ハローワークの障害者求人とは?求人の探し方、障害者相談窓口の活用方法など解説

更新日:2024/07/17

ハローワークは、就職について悩んでいる・困ったときに使える公共機関の一つです。

 

ハローワークと聞くと「求人探し」のイメージが連想されるかもしれませんが、実はそれだけではなく、就職活動に関する相談や職業訓練、就職面接会など幅広いサポートをしています。

 

本記事では、ハローワークの障害者相談窓口をはじめ、具体的なサポート内容や障害者求人の探し方、活用するメリット、就職活動のポイントなど幅広くお伝えします。

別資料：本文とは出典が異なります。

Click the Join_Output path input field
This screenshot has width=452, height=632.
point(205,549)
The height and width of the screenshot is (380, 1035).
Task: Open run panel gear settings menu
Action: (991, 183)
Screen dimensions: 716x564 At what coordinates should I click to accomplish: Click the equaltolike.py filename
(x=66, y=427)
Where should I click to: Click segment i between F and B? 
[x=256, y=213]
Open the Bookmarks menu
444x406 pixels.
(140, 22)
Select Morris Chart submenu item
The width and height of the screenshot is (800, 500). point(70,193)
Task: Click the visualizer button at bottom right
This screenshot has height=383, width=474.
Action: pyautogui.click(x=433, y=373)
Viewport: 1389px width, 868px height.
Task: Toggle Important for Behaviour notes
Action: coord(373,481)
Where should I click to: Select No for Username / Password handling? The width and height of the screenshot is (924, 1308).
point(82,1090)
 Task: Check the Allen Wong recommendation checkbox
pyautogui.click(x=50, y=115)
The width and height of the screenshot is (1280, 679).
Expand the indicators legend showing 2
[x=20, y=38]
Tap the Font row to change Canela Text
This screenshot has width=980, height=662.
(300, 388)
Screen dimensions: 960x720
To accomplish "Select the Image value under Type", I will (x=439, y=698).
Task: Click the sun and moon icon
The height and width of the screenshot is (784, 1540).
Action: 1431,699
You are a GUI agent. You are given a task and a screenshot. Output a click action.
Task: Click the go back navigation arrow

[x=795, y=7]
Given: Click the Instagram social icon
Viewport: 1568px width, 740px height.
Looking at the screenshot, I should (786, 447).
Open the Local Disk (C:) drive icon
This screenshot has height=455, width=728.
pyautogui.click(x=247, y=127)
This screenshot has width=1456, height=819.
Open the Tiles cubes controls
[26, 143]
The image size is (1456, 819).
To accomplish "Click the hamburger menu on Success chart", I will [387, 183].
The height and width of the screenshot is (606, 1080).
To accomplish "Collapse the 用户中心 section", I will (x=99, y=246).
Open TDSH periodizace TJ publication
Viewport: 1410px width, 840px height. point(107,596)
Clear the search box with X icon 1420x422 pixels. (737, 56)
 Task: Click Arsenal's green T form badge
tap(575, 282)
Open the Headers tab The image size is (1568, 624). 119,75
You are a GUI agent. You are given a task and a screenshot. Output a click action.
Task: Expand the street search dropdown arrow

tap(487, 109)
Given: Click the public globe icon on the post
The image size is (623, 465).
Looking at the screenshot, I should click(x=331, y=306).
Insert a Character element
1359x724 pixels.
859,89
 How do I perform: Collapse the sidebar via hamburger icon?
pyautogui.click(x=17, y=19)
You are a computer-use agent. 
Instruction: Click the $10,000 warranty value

ハローワークの障害者求人を探すときに活用したい障害者相談窓口とは?

ハローワークとは?

ハローワークは厚生労働省によって都道府県に設置されています。

 

正式には「公共職業安定所」と呼ばれていますが、一般的に「ハローワーク」と呼ばれることが多いです。全国に544ヶ所(令和2年度時点)があり、働きたいという思いのある方が就職できるよう、積極的にサポートしています。またハローワークは公共機関のため、就職したいと思ったときに無料でサポートを受けることができます。

ハローワークにある「障害者相談窓口」とは?

ハローワークは「一般窓口」だけではなく、障害のある方のための「障害者相談窓口」もあります。
(※)正式には専門援助部門の障害者専門窓口と呼ばれるものになりますが、この記事では分かりやすく「障害者相談窓口」と表記します。

 

ハローワークの障害者相談窓口では、主に障害への専門的な知識がある担当者が、就職を希望する障害のある方のために相談や就職活動・就職した後のサポートなど幅広く実施しています。

 

中には手話通訳士や精神障害者雇用トータルサポーター、難病患者就職サポーターなど配置しているところもありますので、詳しくはハローワークのWebサイトでご確認ください。

 

一般窓口にはないサポートが受けられますので、

  • 自分に合う障害者求人を探している
  • 初めての障害者雇用で働くことに不安がある
  • 障害特性に合わせたサポート内容が知りたい

などがあれば、まずは「障害者相談窓口」へ相談するとよいでしょう。

 

「障害者相談窓口へ行ったら、必ず障害者雇用で探さないといけないのか?」のように不安を感じるかもしれません。ですが、実際には一般求人と障害者求人を併用して就職活動をされている方もいます。障害を開示して働くかどうかのお悩みも、まずは障害者相談窓口で相談してみてもよいかもしれません。

ハローワーク障害者相談窓口の対象者は?

障害(※)があることで働くことに困難がある方が対象となります。

(※)身体障害、知的障害、精神障害、発達障害、高次脳機能障害、難病など。障害者手帳の有無は問いません。

ハローワーク障害者相談窓口の必要な持ち物は?

障害者手帳を持っている方は障害者手帳を持参しましょう。

 

※相談の内容によっては、主治医の診断書やハローワーク書式の意見書などの提出が求められる場合もあります。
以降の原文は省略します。